Task statement :: From the data below, set down exactly the lines between the one holding "How do I perform: Open" and the one holding "is (583, 375).", inclusive, and no others.

Supplied data ::
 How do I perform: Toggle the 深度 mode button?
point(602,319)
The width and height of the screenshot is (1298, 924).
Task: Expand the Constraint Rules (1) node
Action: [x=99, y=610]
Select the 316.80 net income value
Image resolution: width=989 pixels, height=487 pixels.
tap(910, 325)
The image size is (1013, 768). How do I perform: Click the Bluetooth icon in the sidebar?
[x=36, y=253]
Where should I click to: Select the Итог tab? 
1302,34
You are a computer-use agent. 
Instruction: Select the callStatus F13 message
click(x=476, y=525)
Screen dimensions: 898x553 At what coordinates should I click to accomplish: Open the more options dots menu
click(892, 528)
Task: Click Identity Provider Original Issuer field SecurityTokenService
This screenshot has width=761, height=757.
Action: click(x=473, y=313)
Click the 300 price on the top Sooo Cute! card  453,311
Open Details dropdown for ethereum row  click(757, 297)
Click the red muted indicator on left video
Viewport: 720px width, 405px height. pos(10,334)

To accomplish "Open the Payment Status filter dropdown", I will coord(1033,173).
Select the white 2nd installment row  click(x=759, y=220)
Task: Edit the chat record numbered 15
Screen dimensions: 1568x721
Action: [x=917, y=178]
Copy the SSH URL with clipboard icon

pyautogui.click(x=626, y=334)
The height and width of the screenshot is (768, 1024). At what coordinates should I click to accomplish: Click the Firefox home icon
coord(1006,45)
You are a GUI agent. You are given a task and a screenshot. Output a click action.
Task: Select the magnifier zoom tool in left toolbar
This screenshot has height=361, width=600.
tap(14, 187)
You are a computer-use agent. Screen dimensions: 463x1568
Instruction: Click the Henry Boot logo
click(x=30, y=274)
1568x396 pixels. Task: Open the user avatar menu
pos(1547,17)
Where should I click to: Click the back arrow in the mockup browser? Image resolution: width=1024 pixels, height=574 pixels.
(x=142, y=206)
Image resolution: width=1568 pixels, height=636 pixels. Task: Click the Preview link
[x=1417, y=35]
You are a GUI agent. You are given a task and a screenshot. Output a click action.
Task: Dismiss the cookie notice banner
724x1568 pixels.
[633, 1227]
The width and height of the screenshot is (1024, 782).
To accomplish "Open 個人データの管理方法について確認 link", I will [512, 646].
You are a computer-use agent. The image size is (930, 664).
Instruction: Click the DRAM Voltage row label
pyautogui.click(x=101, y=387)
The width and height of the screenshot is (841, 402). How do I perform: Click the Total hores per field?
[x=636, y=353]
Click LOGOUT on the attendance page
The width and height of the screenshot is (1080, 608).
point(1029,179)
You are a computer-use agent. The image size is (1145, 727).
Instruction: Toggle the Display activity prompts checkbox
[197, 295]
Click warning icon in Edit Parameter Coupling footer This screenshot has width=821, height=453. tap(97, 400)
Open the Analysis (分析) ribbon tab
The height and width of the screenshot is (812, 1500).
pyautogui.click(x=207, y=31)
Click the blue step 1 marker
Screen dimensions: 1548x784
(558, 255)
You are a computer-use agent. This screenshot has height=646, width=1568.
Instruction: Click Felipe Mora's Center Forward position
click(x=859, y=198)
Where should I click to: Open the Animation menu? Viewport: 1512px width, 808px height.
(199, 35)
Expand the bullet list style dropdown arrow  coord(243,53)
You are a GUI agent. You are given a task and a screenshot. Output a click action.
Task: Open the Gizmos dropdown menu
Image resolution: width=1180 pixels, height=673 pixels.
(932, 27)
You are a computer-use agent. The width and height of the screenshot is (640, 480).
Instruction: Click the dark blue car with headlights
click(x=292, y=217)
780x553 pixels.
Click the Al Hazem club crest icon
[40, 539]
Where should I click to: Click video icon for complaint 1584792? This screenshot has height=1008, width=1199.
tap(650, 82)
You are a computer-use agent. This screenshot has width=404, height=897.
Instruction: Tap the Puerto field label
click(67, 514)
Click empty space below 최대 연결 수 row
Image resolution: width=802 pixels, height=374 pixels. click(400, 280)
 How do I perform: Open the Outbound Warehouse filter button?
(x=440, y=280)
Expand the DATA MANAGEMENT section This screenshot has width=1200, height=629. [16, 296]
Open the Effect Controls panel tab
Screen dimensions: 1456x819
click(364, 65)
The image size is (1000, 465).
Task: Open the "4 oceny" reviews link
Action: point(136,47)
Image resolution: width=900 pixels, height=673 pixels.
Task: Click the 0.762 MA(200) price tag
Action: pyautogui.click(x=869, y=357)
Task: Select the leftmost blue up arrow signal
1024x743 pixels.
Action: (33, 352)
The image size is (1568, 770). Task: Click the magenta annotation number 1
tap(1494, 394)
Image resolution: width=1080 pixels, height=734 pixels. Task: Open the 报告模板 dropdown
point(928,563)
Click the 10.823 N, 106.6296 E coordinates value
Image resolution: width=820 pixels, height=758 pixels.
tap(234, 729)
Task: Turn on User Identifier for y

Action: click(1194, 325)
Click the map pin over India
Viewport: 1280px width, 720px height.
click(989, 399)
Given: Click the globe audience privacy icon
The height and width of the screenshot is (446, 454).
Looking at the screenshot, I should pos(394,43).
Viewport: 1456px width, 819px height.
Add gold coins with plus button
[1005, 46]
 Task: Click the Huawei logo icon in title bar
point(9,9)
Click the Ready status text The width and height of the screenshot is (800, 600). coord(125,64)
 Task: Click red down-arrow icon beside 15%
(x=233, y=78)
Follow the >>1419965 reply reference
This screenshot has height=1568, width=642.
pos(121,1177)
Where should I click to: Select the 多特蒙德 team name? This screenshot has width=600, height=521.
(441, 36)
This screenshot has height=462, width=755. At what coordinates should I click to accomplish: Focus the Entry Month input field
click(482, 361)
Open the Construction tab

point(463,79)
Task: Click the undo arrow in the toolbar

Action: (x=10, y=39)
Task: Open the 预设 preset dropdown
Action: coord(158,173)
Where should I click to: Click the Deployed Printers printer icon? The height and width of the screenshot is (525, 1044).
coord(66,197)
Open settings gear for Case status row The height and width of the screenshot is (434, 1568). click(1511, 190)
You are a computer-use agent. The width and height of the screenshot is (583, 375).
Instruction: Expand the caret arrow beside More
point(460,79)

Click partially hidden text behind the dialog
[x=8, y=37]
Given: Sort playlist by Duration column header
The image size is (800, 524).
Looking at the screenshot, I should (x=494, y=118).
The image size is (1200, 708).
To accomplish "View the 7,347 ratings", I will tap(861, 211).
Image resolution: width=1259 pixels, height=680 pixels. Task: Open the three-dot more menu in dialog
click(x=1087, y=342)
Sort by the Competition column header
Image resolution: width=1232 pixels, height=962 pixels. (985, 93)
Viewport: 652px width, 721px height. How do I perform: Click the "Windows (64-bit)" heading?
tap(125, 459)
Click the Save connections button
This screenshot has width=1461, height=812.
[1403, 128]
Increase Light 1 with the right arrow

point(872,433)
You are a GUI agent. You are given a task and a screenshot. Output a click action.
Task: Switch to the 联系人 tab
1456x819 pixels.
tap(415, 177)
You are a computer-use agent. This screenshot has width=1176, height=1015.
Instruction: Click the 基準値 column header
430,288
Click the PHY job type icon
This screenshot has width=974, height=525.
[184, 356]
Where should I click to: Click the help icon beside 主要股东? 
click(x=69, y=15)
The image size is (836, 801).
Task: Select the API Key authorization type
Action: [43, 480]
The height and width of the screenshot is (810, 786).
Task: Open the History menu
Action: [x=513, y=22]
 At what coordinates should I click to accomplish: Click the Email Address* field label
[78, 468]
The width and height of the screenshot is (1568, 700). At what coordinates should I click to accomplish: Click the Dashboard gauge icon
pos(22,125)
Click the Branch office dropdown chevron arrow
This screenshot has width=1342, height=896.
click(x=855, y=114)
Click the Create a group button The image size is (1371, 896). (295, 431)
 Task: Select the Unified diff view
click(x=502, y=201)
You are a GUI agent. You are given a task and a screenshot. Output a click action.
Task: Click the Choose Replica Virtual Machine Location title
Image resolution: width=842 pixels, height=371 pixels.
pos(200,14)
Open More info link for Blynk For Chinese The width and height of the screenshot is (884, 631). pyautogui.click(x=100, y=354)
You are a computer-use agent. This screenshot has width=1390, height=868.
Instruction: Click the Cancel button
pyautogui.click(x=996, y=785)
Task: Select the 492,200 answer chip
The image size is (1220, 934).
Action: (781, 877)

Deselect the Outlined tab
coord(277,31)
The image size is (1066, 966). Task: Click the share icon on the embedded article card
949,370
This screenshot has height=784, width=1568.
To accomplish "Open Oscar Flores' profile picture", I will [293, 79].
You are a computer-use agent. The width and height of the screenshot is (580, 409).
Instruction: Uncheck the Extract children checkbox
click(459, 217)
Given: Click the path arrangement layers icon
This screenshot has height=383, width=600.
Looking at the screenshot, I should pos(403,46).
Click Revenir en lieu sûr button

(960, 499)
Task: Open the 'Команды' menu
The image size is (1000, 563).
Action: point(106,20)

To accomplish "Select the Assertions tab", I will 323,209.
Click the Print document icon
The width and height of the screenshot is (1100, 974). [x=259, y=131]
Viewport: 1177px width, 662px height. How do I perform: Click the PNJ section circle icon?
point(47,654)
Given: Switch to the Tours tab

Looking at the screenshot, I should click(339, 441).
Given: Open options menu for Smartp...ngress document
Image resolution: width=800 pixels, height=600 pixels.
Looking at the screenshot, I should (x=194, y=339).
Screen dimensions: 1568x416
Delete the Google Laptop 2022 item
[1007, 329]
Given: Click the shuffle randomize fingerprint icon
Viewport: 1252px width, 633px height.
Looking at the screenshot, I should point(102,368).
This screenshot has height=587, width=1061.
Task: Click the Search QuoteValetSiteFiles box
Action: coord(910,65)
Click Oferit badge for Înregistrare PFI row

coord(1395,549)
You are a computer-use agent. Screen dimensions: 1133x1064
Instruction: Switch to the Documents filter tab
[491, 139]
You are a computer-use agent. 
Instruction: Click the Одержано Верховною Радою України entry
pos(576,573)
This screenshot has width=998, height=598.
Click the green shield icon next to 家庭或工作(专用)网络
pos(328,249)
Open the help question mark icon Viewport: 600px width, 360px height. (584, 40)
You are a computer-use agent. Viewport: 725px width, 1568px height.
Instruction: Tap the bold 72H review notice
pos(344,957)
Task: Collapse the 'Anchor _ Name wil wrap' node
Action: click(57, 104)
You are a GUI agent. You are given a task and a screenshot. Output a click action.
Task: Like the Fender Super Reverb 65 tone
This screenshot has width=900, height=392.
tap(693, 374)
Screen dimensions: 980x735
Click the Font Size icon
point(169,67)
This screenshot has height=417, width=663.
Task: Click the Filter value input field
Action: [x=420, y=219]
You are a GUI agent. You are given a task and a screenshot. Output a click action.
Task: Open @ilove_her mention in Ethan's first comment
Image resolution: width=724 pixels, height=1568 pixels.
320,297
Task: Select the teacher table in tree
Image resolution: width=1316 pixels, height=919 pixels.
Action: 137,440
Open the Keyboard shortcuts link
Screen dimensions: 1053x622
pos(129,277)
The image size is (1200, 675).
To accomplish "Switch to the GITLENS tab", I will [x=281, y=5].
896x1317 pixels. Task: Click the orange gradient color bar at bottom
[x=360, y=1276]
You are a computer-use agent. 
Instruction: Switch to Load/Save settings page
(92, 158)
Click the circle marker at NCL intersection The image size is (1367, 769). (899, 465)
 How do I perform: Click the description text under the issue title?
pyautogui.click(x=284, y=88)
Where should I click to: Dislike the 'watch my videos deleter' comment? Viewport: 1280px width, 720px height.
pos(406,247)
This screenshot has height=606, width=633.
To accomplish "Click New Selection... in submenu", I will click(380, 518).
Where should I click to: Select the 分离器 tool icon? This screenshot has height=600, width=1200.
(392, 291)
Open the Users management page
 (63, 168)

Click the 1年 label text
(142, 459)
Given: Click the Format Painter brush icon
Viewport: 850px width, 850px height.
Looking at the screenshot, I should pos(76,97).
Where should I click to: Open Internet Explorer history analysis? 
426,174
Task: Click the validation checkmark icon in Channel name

Written answer ::
 How do I perform: Open the Outbound Warehouse filter button?
(x=440, y=280)
Expand the DATA MANAGEMENT section This screenshot has width=1200, height=629. [16, 296]
Open the Effect Controls panel tab
Screen dimensions: 1456x819
click(364, 65)
The image size is (1000, 465).
Task: Open the "4 oceny" reviews link
Action: point(136,47)
Image resolution: width=900 pixels, height=673 pixels.
Task: Click the 0.762 MA(200) price tag
Action: pyautogui.click(x=869, y=357)
Task: Select the leftmost blue up arrow signal
1024x743 pixels.
Action: (33, 352)
The image size is (1568, 770). Task: Click the magenta annotation number 1
tap(1494, 394)
Image resolution: width=1080 pixels, height=734 pixels. Task: Open the 报告模板 dropdown
point(928,563)
Click the 10.823 N, 106.6296 E coordinates value
Image resolution: width=820 pixels, height=758 pixels.
tap(234, 729)
Task: Turn on User Identifier for y

Action: click(1194, 325)
Click the map pin over India
Viewport: 1280px width, 720px height.
click(989, 399)
Given: Click the globe audience privacy icon
The height and width of the screenshot is (446, 454).
Looking at the screenshot, I should pos(394,43).
Viewport: 1456px width, 819px height.
Add gold coins with plus button
[1005, 46]
 Task: Click the Huawei logo icon in title bar
point(9,9)
Click the Ready status text The width and height of the screenshot is (800, 600). coord(125,64)
 Task: Click red down-arrow icon beside 15%
(x=233, y=78)
Follow the >>1419965 reply reference
This screenshot has height=1568, width=642.
pos(121,1177)
Where should I click to: Select the 多特蒙德 team name? This screenshot has width=600, height=521.
(441, 36)
This screenshot has height=462, width=755. At what coordinates should I click to accomplish: Focus the Entry Month input field
click(482, 361)
Open the Construction tab

point(463,79)
Task: Click the undo arrow in the toolbar

Action: (x=10, y=39)
Task: Open the 预设 preset dropdown
Action: coord(158,173)
Where should I click to: Click the Deployed Printers printer icon? The height and width of the screenshot is (525, 1044).
coord(66,197)
Open settings gear for Case status row The height and width of the screenshot is (434, 1568). click(1511, 190)
You are a computer-use agent. The width and height of the screenshot is (583, 375).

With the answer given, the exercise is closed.